* [EXERCISE DESCRIPTION] In the worked solution about a boat crossing a river, what angle does the boat's velocity relative to the shore make with the horizontal axis?

* [SOURCE]
________________
River is flowing due to east and the boat is moving in the north, therefore both the velocities are perpendicular to each other and,

Hence the resultant velocity i,e, the velocity of the boat relative to the shore is in the North east direction. velocities are the vector quantities, Hence the resultant velocity is the vector addition of these two velocities and the angle between both the velocities are $90^o$

Let 'v' be the velocity of the boat relative to the shore.

$\therefore v\ =\ \sqrt{v_r^2\ +\ v_b^2}\\\Rightarrow v\ =\ \sqrt{1.60^2\ +\ 10.3^2}\\\Rightarrow v\ =\ 10.42\ m/s.$

Let $\theta$ be the angle of the velocity of the boat relative to the shore with the horizontal axis.

Direction of the velocity of the boat relative to the shore. $\therefore Tan\theta\ =\ \dfrac{v_b}{v_r}\\\Rightarrow Tan\theta\ =\ \dfrac{10.3}{1.60}\\\Rightarrow \theta\ =\ Tan^{-1}\left (\dfrac{10.3}{1.60}\ \right )\\\Rightarrow \theta\ =\ 81.17^o$

part (b)
________________
* [ENTRIES SHOWN]
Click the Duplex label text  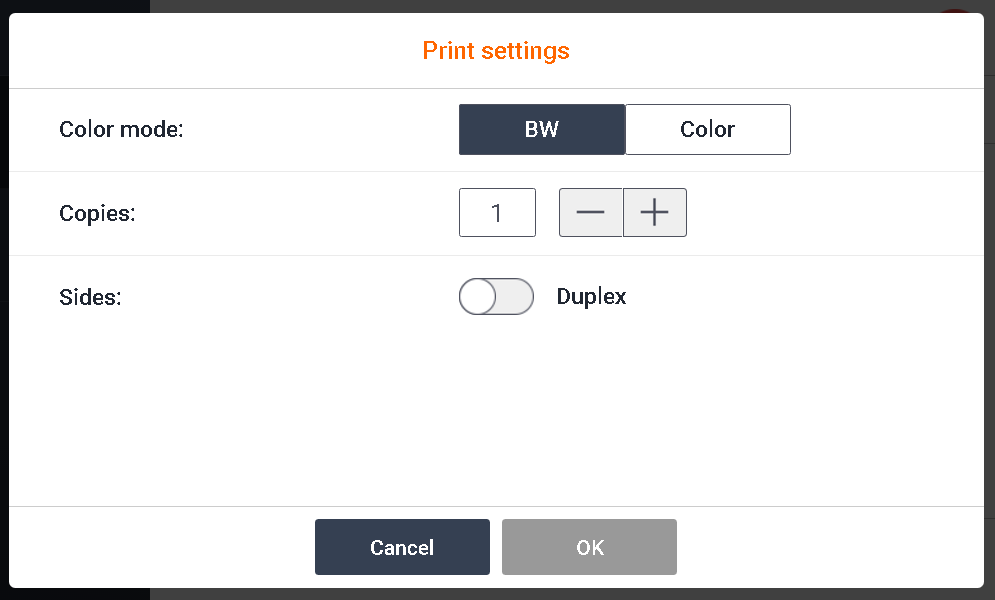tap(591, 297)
________________
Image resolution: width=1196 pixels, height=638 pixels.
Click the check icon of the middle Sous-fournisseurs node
________________
* [SOLUTION FOR THIS EXERCISE] 81.17°